# Umm, thats the wrong room



## nick.pei (Jun 15, 2009)

Doing work at a school almost an hour from our shop consisting of data and power drops in classrooms and various other rooms. "Finished" the work today and going back Monday to terminate and test the data. 

Finishing up in the last room at 3:30 when a teacher asks why the class we were in was getting drops which already had pre existing drops and her classroom had nothing which was the next classroom down the hall. She said its marked on my wall on a post-it0note that I am getting a drop. After confirming with the paperwork/quoted work order it mentioned nothing of the room in question but the room which we were in was listed. Moreless a mistake on the school boards end in listing the rooms.

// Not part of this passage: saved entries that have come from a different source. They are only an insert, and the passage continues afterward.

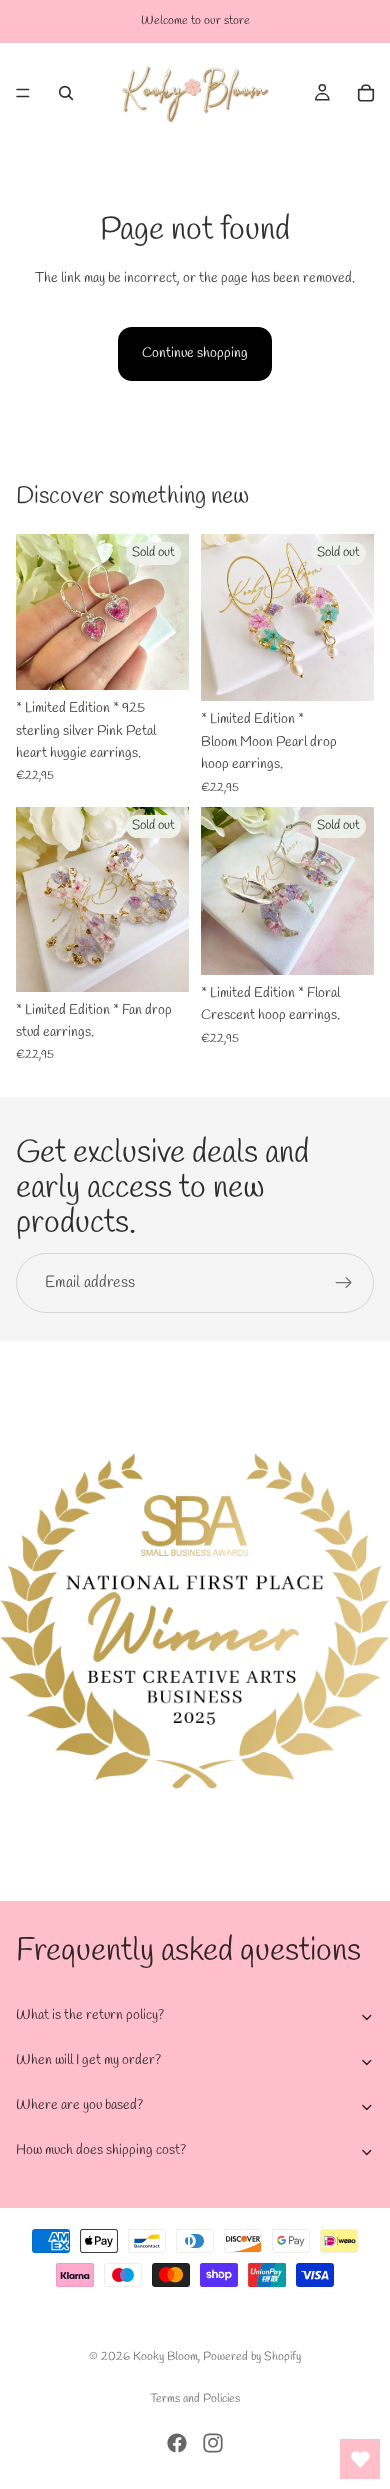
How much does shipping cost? (101, 2150)
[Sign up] (344, 1283)
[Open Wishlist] (360, 2459)
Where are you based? (79, 2105)
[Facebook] (177, 2443)
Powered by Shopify (252, 2357)
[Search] (66, 93)
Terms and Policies (195, 2399)
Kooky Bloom (165, 2357)
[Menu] (23, 93)
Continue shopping (195, 353)
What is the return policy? (90, 2015)
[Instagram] (213, 2443)
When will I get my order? (88, 2060)
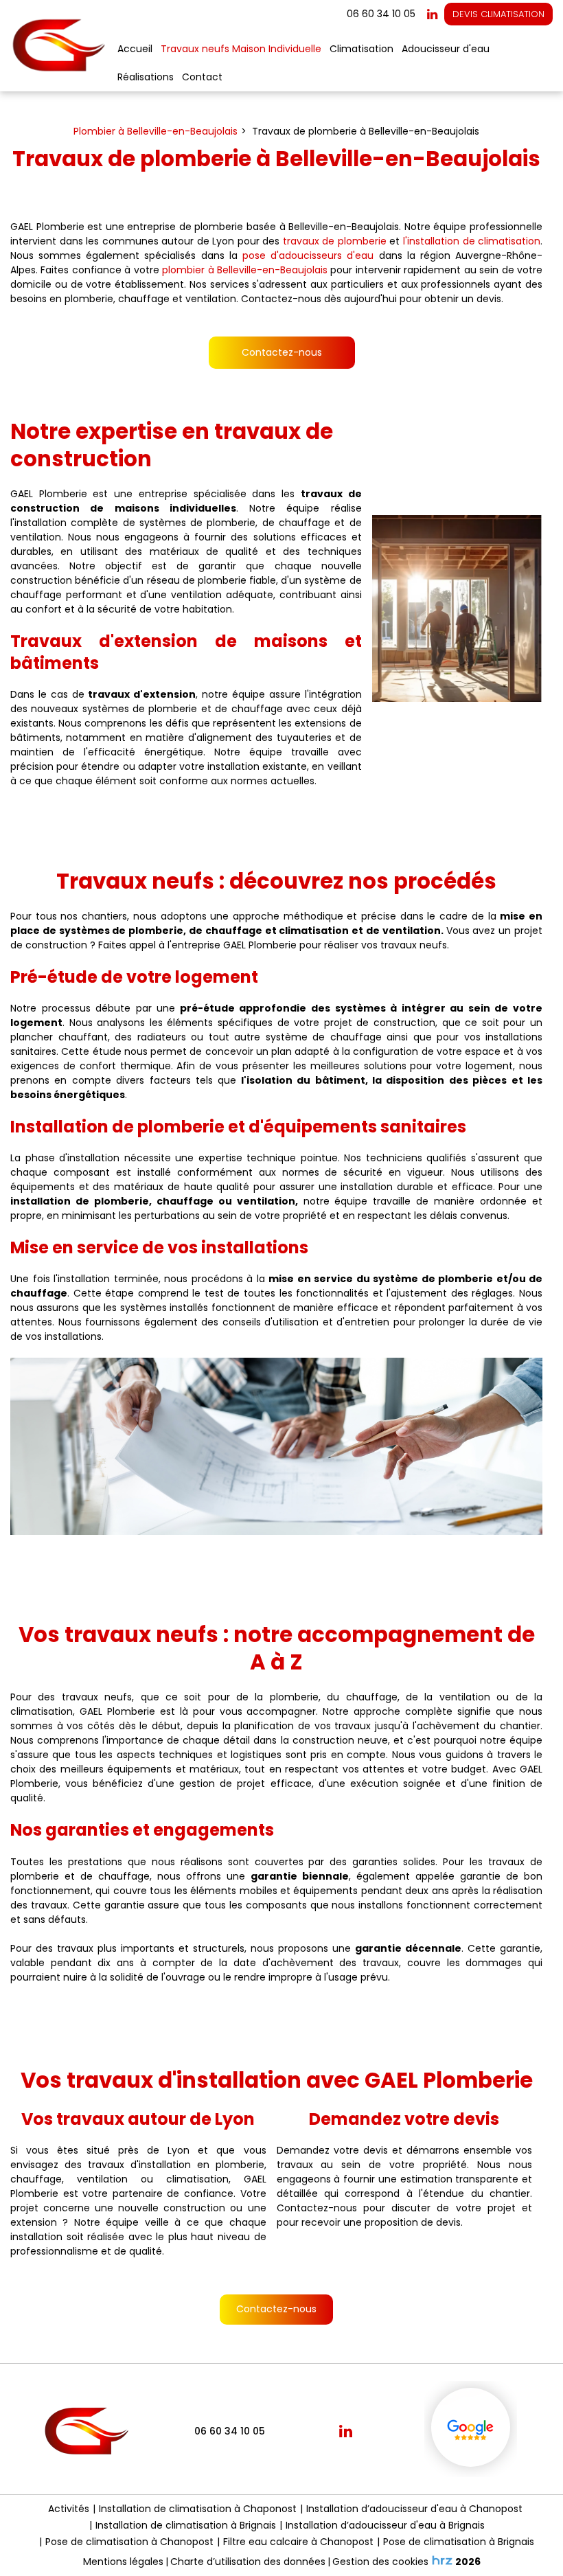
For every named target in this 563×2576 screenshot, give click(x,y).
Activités (68, 2509)
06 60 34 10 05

Just too bad it was too late to get a sign off to do the other room which will now be T&M and if we had the correct info would have only been another two 50 foot runs of Cat6.


----------



## Malaking_TT (Dec 17, 2010)

nick.pei said:


> Doing work at a school almost an hour from our shop consisting of data and power drops in classrooms and various other rooms. "Finished" the work today and going back Monday to terminate and test the data.
> 
> Finishing up in the last room at 3:30 when a teacher asks why the class we were in was getting drops which already had pre existing drops and her classroom had nothing which was the next classroom down the hall. She said its marked on my wall on a post-it0note that I am getting a drop. After confirming with the paperwork/quoted work order it mentioned nothing of the room in question but the room which we were in was listed. Moreless a mistake on the school boards end in listing the rooms. Just too bad it was too late to get a sign off to do the other room which will now be T&M and if we had the correct info would have only been another two 50 foot runs of Cat6.



That's fascinating.


----------